Up to this point the comic has only covered a single nation, Allano. In hindsight, I probably should have limited the variety of their clothing, but you live and learn. That said, I am consolidating the core ‘essence’ of what the allanos wear and trying to differentiate it with the other groups. i’ve dabbled with the designs of other nations here and there but the past little bit I’ve really been trying to make a concerted effort to make things decently distinct.

In real life of course there is a lot of trends that carry on over the border, but sometimes it is necessary to limit that just so the audience can tell where the heck this character is supposed to be from. at the end of the day it is a loose guide and I won’t lose too much sleep if it isn’t an airtight system.

my main strategy is using designs I like the best on places where I will spend the most time and filling out the rest from there. everything is heavily subject to change as always. I choose to hold off on giving away too many details to avoid spoiling anything interesting later 😉

speaking some NONSENSE!!


language and communication (or lack thereof) plays a huge part in the motherland. generally speaking, the languages shown to the reader will be translated in a form that makes sense to the character’s POV. basically the reader is generally in the dark to the same degree as the characters are.

each language (there are potentially like 7-12) has its own alphabet that will represent it when the characters don’t understand it. there are even different dialects of the same language where two characters may have an extremely difficult time understanding each other (eg creole to scottish) where some letters will appear as english with others as ‘unstranslated’ to seem like an accent. I use fonts from real life languages courtesy of google noto. It makes more sense to me to use a real life language that has been in use for X centuries instead of some random made up alphabet.

The non-english text is not made to be translated irl by the reader and I’m sure is total nonsense to a native speaker of the real life language. That said, I am trying to use alphabets that are either dead or so incredibly obscure to the audience that it will be almost impossible for that confusion to happen. The feeling is more important than what is actually said if you run it through google translate or whatever. And where accents and foreign languages are concerned I’ll try to make it obvious through context that the reader isn’t required to do so in order to understand the story.


Imperial Aramaic (extinct) and Kaithi (mostly extinct) will be likely seen the most.

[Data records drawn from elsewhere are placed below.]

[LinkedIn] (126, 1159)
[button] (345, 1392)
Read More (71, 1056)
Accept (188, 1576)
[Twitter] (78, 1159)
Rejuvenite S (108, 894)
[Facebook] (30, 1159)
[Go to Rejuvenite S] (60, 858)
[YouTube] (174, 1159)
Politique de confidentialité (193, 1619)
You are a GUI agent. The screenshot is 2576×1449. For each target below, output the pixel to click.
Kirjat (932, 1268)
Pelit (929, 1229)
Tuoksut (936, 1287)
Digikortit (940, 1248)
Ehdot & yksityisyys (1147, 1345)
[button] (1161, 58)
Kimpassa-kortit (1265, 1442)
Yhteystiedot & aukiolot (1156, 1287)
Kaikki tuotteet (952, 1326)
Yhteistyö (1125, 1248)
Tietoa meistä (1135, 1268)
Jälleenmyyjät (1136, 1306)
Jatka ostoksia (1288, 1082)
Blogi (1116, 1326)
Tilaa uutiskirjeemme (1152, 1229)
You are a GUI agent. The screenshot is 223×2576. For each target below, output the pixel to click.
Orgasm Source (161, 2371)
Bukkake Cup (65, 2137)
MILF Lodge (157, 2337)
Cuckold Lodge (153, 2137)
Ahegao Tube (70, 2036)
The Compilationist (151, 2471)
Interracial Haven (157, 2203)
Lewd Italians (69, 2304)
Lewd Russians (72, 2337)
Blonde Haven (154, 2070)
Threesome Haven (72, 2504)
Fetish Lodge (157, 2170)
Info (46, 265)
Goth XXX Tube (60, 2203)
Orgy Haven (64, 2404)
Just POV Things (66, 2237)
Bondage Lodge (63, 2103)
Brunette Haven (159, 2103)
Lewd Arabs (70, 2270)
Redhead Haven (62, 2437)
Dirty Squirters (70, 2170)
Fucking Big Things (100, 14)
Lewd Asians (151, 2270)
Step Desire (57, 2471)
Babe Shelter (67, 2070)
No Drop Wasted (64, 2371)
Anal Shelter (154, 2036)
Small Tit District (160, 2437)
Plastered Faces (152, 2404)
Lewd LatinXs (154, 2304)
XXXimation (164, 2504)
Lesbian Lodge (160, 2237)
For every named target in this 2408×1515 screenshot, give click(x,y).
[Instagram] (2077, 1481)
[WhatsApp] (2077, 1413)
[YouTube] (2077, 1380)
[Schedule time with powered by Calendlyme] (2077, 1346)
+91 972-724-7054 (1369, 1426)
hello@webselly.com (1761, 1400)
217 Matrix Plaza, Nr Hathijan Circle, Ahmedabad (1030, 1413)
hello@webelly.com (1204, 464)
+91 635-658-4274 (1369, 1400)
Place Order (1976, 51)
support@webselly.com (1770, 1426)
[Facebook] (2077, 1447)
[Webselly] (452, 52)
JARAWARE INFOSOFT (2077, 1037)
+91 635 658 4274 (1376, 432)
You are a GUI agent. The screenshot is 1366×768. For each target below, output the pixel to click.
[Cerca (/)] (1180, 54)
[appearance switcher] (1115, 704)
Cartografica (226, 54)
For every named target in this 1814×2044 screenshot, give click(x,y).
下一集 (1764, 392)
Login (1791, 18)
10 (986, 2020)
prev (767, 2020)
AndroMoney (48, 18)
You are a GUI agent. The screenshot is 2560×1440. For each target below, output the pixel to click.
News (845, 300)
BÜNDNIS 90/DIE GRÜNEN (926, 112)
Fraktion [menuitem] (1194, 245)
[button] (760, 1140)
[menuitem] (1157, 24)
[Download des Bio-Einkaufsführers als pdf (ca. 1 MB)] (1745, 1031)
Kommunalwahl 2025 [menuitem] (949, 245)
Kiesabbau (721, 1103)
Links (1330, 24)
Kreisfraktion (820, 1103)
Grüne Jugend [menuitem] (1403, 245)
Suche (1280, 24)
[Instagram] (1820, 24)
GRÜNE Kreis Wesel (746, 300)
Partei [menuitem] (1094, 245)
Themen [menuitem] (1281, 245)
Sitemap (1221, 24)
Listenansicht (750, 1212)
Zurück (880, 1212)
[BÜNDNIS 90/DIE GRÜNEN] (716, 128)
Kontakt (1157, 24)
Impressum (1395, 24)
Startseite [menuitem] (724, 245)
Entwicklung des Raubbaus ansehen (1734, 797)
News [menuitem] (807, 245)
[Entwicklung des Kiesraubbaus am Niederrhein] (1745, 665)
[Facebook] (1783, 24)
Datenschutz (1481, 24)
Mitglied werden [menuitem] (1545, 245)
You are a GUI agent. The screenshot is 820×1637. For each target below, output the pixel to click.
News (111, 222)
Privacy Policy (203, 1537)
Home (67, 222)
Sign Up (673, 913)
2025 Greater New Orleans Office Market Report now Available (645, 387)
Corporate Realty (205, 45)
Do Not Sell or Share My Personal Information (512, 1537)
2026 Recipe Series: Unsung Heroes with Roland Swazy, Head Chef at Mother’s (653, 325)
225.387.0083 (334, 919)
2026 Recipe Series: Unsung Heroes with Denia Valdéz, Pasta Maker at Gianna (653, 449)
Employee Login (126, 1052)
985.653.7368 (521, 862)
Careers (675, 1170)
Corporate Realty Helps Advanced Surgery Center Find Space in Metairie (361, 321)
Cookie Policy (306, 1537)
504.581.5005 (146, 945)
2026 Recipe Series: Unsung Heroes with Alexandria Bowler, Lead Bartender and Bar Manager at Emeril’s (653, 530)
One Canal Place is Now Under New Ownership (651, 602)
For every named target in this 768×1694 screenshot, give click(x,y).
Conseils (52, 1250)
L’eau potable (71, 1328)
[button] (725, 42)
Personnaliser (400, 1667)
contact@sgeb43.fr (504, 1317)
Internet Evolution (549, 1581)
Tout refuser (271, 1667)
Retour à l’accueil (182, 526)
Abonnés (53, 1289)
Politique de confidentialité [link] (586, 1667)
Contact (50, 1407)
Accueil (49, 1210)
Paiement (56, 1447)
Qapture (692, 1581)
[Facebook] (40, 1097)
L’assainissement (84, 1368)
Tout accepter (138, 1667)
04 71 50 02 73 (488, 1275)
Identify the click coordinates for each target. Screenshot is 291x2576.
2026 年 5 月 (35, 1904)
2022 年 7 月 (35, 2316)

The Rene and Avato languages are the main ones used in the story, even by other nations who speak other languages natively. they are basically the greek or english of their day.

Rene text

This comic is going to show a lot of different languages and accents. I never was too big a fan of the star trek-like tendency of making characters who are from very different regions speak the same language, especially in eras before mass communication or quick travel. back in ancient times it was common to develop extreme dialect differences even in fairly close areas just do to the difficulty of traveling to other regions. i want to try and show that here.

When a character speaks a language that’s foreign to the other characters, I’m generally going to leave it ‘untranslated’, and will avoid subtitles for the most part. generally the reader will be as in the dark as the characters are. i like this. it makes it seem more real. google translate didn’t exist in ancient times. it also kind of adds to the mystery and sense of wonder by experiencing different cultures, at least i hope.


the Rene text above is Gujarati script, a language and alphabet from western India. the font is courtesy of Google Noto, which is a pretty neat project that I would highly recommend checking out if you are also interested in different alphabets and languages. I wanted something foreign (to most americans) but still a believable-looking script. didn’t want something made-up like vulcan or whatever. I browsed through many different ones before deciding on Gujarati because it is pretty unknown in my region and looks very elegant while also simple. fitting for the Renes in the context of the story.

Different languages will be represented by different scripts, but I haven’t finalized most of them yet. I also need to figure out a way to convey accents of languages as well, which is a pretty interesting challenge. will try to avoid spelling out the words (ie texan: “‘ah love ya’ too”) so i’m coming up with other solutions. it’s annoying to read anyway and doesn’t really convey it the way i want.